At the very start of this pandemic, I remember talking to the then Taoiseach, Deputy Varadkar, when all of the leaders of the parties were gathered around after the general election to discuss what was happening. At the time we saw a massive flare-up of this illness in northern Italy and I asked the then Taoiseach to stop the flights coming from northern Italy to Ireland. He said "No".. I asked him why he would not stop the flights coming to Ireland and he told me the European Centre for Disease Prevention and Control, ECDC, said not to stop them. The ECDC told the Government that it should not stop flights coming from other parts of Europe to Ireland. I asked the then Taoiseach what the rationale was for this decision and he said he did not know. If there was a manager of a Centra in Navan making a decision for that shop while not understanding the rationale for it how, for long would that manager stay in that position? I guarantee Members that individual would not last long. It is incredible that the CEO of the country, the leader of the country, was making life and death decisions for this country on the basis of advice from a foreign organisation and not knowing the rationale for it. As a result, we saw people from northern Italy circulate throughout Dublin and seed the disease well and truly. It happened at the same time with Cheltenham. When there were fruit pickers coming from all over Europe to pick fruit in north Dublin and east Meath, again I raised it and again the Government shrugged and had nothing to say about it. Before Christmas I spoke to the Minister for Transport, Deputy Eamon Ryan, on RTÉ radio and said there will be tens of thousands of people travelling to this country during the Christmas period, that it was going to happen whether the Government liked it or not, and that therefore, the Government should put in place some level of testing to make sure that if these people do come, that they do not have the illness. That was not put into place and tens of thousands of people travelled to Ireland at that time. I have heard Fianna Fáil Ministers on the radio saying international travel does not have a big impact on the number of Covid cases that exist in the country and then in the same breath state that 90% of the cases in Ireland are of the British variant. That they cannot put two and two together is deeply worrying.

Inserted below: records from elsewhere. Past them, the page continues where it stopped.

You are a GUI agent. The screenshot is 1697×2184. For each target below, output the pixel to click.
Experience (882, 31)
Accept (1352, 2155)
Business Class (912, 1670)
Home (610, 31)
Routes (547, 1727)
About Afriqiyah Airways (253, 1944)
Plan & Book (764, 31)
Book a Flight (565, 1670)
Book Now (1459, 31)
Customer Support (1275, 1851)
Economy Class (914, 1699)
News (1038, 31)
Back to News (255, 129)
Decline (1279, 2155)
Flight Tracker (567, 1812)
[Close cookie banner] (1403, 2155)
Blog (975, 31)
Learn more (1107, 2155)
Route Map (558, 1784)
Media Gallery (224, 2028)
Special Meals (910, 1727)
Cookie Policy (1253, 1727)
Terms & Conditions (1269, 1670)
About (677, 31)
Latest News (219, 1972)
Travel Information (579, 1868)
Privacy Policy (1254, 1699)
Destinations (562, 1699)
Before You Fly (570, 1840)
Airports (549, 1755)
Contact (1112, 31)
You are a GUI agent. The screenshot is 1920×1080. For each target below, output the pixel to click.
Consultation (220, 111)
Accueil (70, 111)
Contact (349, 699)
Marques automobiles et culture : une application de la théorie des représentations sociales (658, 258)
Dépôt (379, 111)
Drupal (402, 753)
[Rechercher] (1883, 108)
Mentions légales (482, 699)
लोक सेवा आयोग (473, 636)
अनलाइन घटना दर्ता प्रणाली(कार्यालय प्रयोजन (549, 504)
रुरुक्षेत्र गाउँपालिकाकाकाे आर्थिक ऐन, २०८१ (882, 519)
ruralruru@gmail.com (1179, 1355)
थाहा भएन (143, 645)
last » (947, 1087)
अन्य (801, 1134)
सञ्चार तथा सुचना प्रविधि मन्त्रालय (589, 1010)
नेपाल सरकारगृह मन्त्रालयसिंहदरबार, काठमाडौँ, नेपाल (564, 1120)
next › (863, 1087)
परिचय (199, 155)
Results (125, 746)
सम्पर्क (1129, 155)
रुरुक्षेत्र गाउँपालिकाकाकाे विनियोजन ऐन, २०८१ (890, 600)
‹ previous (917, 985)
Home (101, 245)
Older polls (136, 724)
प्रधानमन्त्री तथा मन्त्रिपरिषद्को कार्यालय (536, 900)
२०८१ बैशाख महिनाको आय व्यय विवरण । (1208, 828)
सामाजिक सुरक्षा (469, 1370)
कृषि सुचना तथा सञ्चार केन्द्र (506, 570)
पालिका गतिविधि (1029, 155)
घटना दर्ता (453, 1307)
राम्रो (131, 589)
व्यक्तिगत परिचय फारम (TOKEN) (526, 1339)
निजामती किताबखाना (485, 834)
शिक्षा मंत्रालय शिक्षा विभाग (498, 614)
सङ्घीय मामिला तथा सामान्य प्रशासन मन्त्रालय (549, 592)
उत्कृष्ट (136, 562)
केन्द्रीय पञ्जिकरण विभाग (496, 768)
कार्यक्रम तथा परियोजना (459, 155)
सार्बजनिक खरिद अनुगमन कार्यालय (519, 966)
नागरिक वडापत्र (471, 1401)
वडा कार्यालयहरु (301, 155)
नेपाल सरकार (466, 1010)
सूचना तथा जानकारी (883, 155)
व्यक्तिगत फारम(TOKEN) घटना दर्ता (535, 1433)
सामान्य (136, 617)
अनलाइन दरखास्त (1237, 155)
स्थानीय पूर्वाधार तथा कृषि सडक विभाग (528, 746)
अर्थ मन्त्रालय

I want to address the confusion on vaccine roll-out. Right now, two months after the vaccine landed in this country, the equivalent of the population of County Louth has been fully inoculated. That is an incredible situation. I have had student nurses, who were not on placement for months, call me and tell me they have had the vaccine. They did not want it and feel bad about taking it. They took it and then they have received a phone call saying they have their second first vaccine. They are being told the second first vaccine is being given to them. In Tuam, they have the vaccine but they do not have the needles. In my own county, doctors are ringing me to say they have no confirmation yet for the next two weeks for vaccines for people over the age of 85 years. This glacial roll-out of the vaccine is going to radically slow down the opening up of this country and at the same time we will be watching our neighbours get back to normal while we are still well and truly locked down. Has the Minister gone to supply chains outside of the EU to look for additional vaccines?

Denmark and Germany have done so. Why has Ireland not done so?

Aontú does not have confidence in the Minister, Deputy Donnelly, or the work he is doing at this time. There needs to be a radical change in the approach to dealing with this issue to make sure the country is opened up and people's lives are protected.